[Dataset entries]
+===+
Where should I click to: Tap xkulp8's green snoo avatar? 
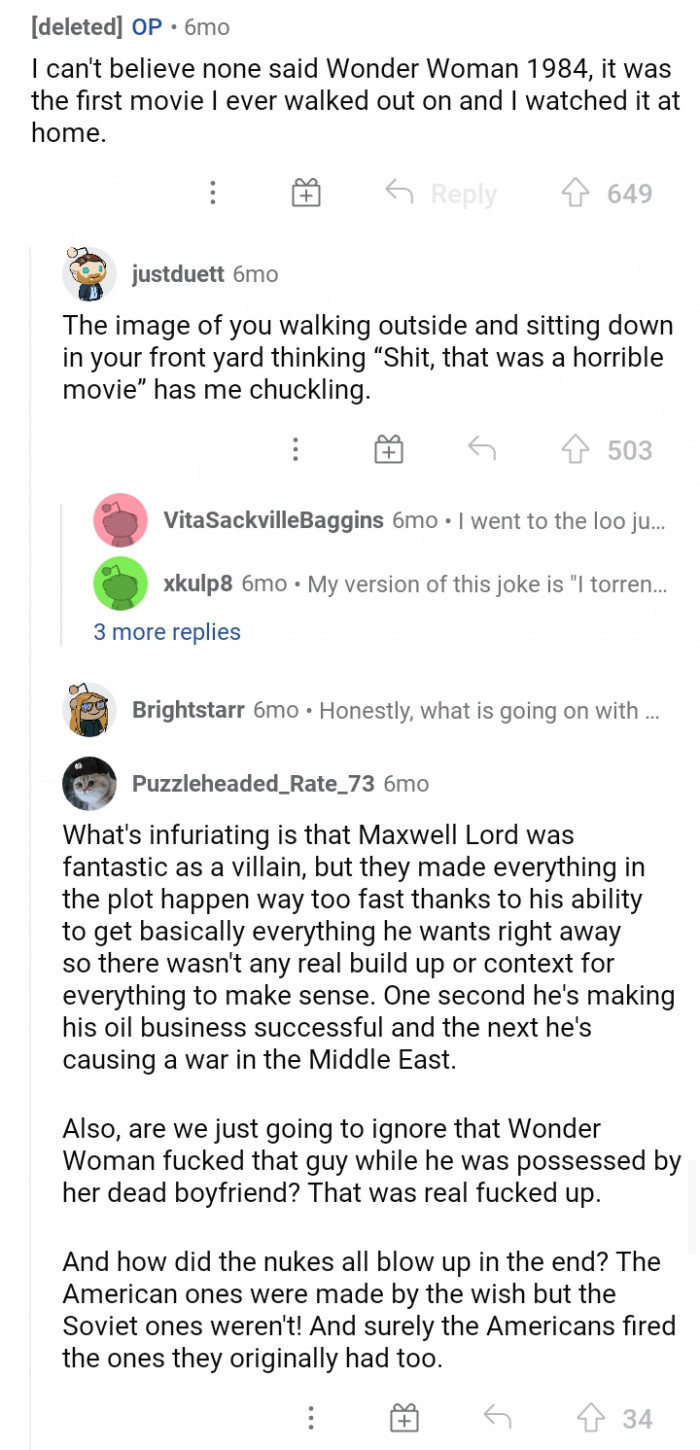pos(121,583)
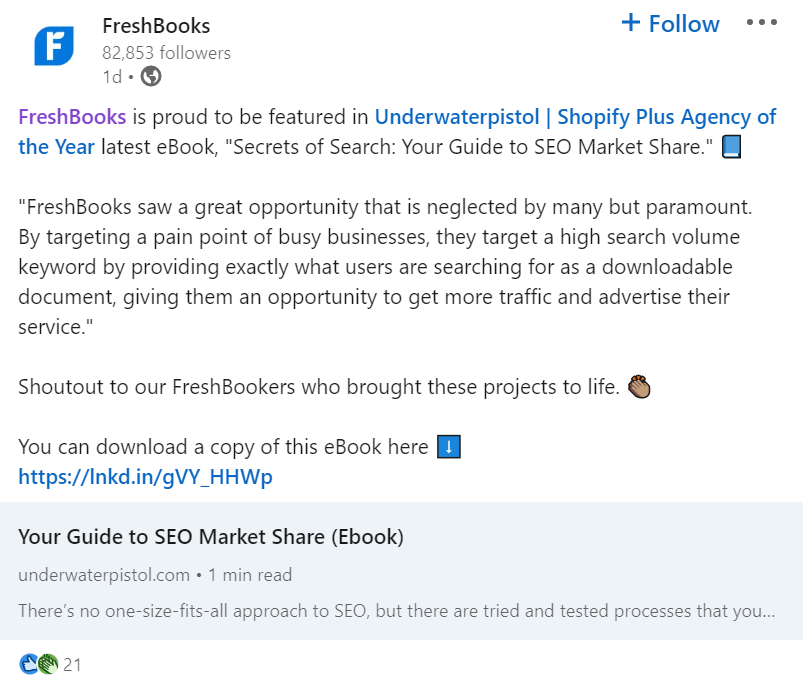Click the purple FreshBooks mention in post
This screenshot has width=803, height=687.
click(72, 117)
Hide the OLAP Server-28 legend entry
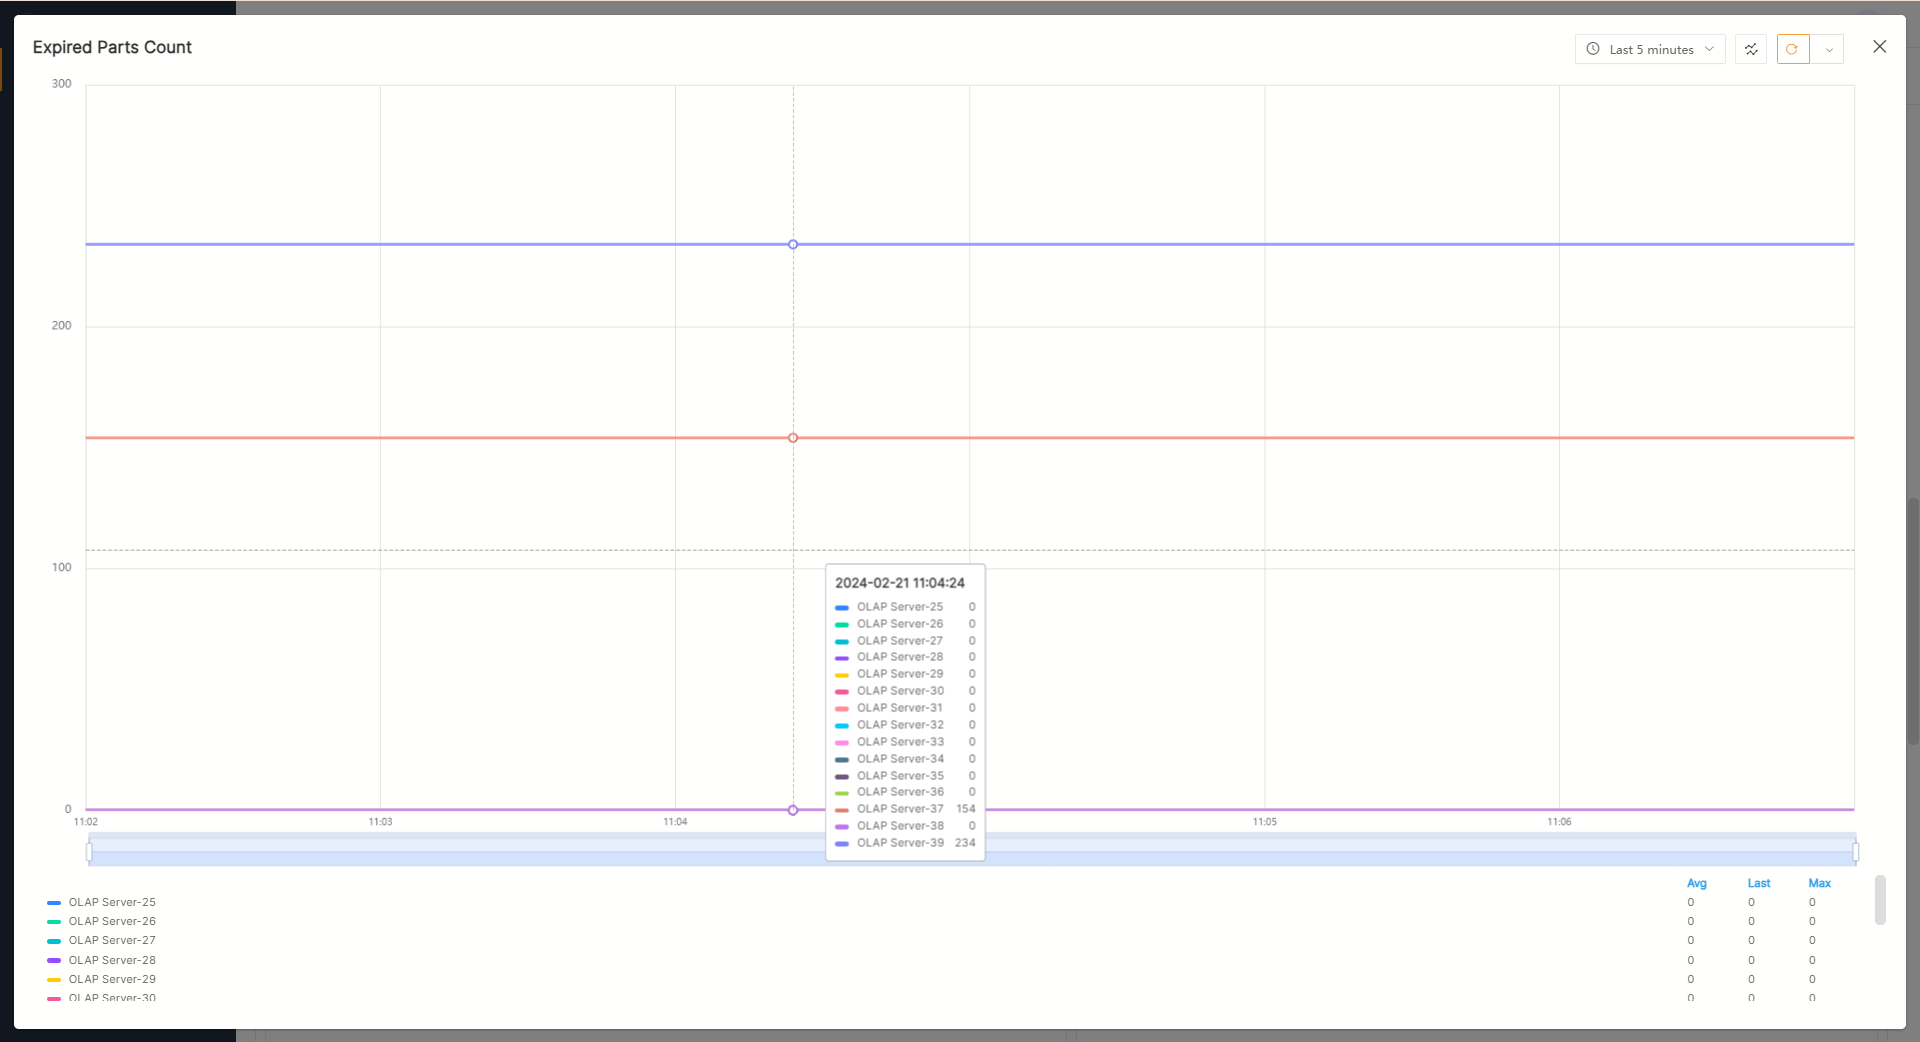The height and width of the screenshot is (1042, 1920). (111, 960)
+===+
[What you are asked to do] Reproduce all of the records above, substituting "profile picture" for each occurrence of "avatar" and leaving everything else unchanged. Omit the pictures from the output.

[The solution]
Where should I click to: Tap xkulp8's green snoo profile picture? 
pos(121,583)
Click the purple FreshBooks mention in post
This screenshot has width=803, height=687.
click(72, 117)
Hide the OLAP Server-28 legend entry
The height and width of the screenshot is (1042, 1920). (111, 960)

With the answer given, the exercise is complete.